Güzelim kelimesini duymamla vücuduma yayılan enerji beni germişti.
"Yanımda birinin yatmasına alışkın değilim kusura bakma Ayaz bey (!)"
"Sen benim yatağımda yattığında ben sesimi çıkarmamıştım aynı hassasiyeti sendende bekliyorum" diyerek göz kırptığında kalbimin horon teptiğine yemin edebilirdim. Yanaklarımdaki ateşi söylemiyorum bile.
Odamın kapısının kapanma sesini duyalı neredeyse yarım saat olmasına rağmen odada kendime gelemiyordum.

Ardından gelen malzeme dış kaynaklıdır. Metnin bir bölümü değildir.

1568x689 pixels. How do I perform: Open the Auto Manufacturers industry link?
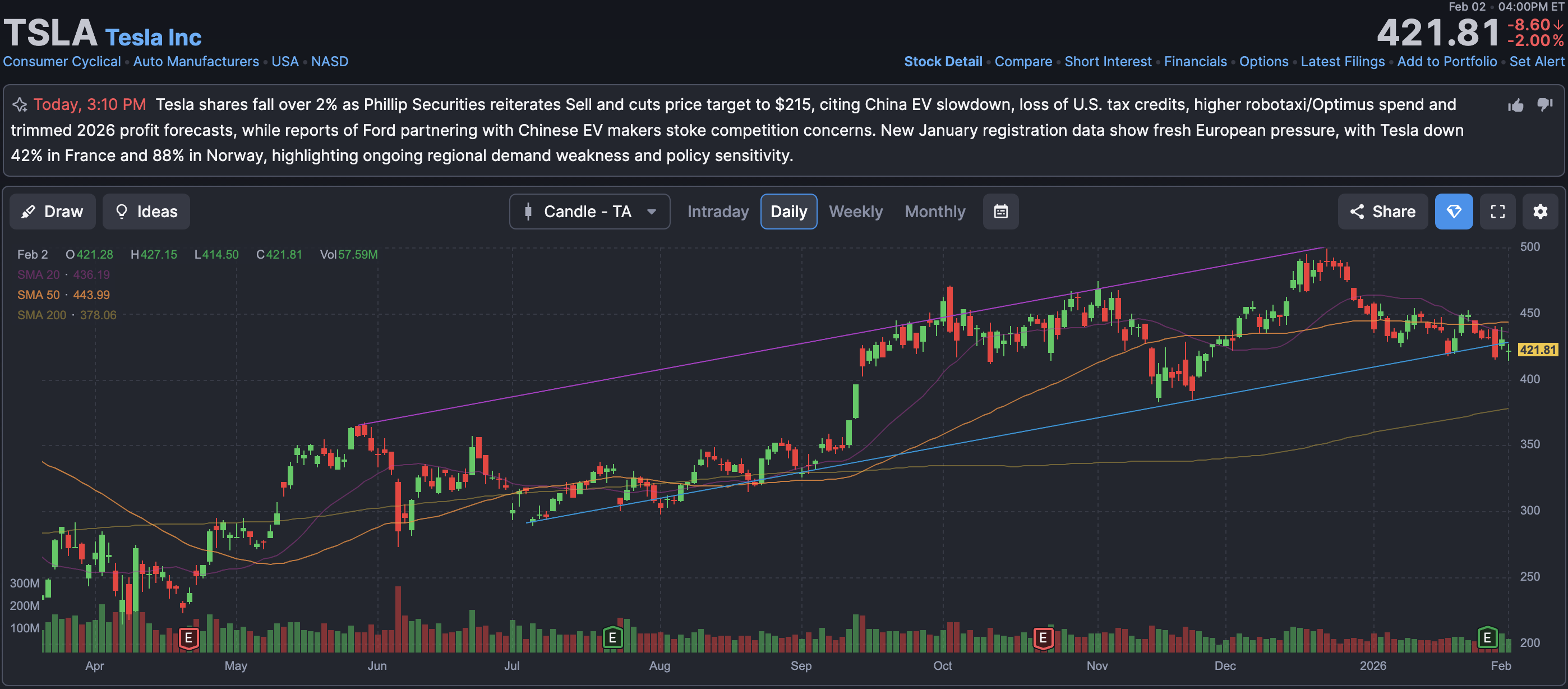[x=196, y=62]
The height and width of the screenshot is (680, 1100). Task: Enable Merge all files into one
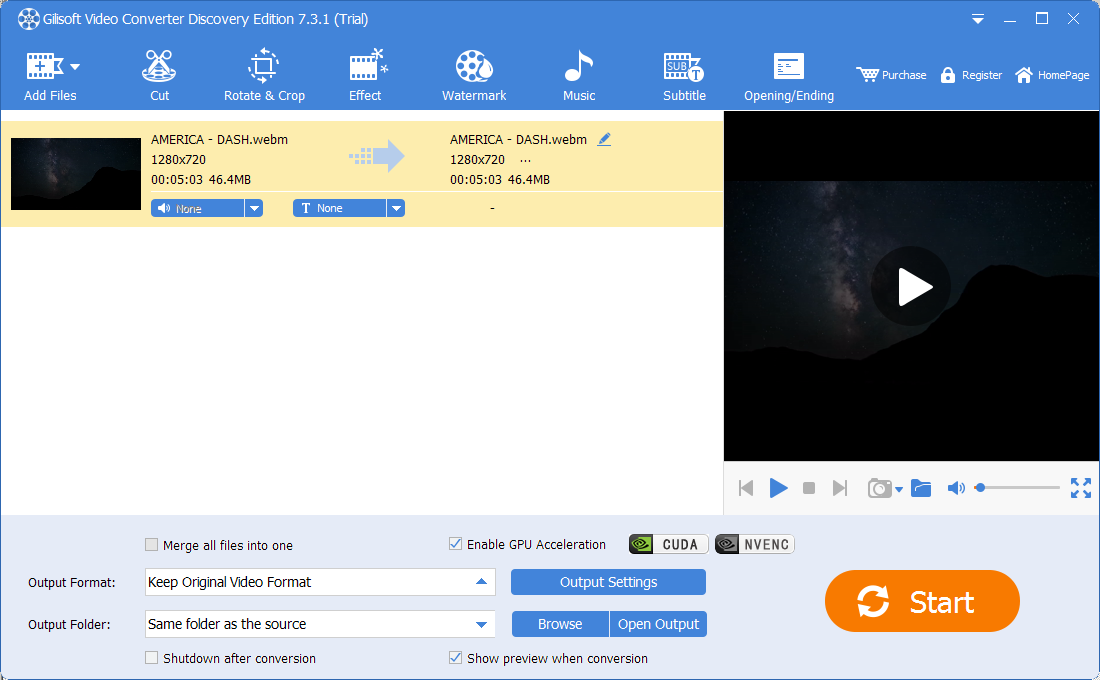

Herşeyi daha çok zorlaştırmaktan başka birşey yapmıyordu. Aklım ve kalbim o kadar karışmıştı ki düşüncelerim birbirine girmişti. Ne yapacağımı bilemiyordum. Elimden hiçbir şey gelmiyordu. Buradan gitme ihtimalim artık yok gibi birşeydi. Kendi ellerimle hayatımı bitirmiştim.
Bu düştüğüm bok çukurundan çıkmak için ne kadar çabalarsam o kadar dibe batıyordum.
Buradan kurtulma fikri o kadar kanıma işlemişti ki, daha önce hiç görmediğim bir adama güvenecek kadar acizleşmiştim.
Kapımın tıklanmasıyla düşüncelerim bölünürken gelene bakmak amacıyla kafamı sağa doğru çevirdim.
Gelenin Neşe Hanım olduğunu görmemle yüzüme sıcak bir tebessüm kondurarak gözlerine baktım.
"Bahar Hanım akşama Ayaz Bey'in bir misafiri gelecek hazırlanmanızı istedi. Kıyafetleriniz yarım saate kadar odanıza getirilecek."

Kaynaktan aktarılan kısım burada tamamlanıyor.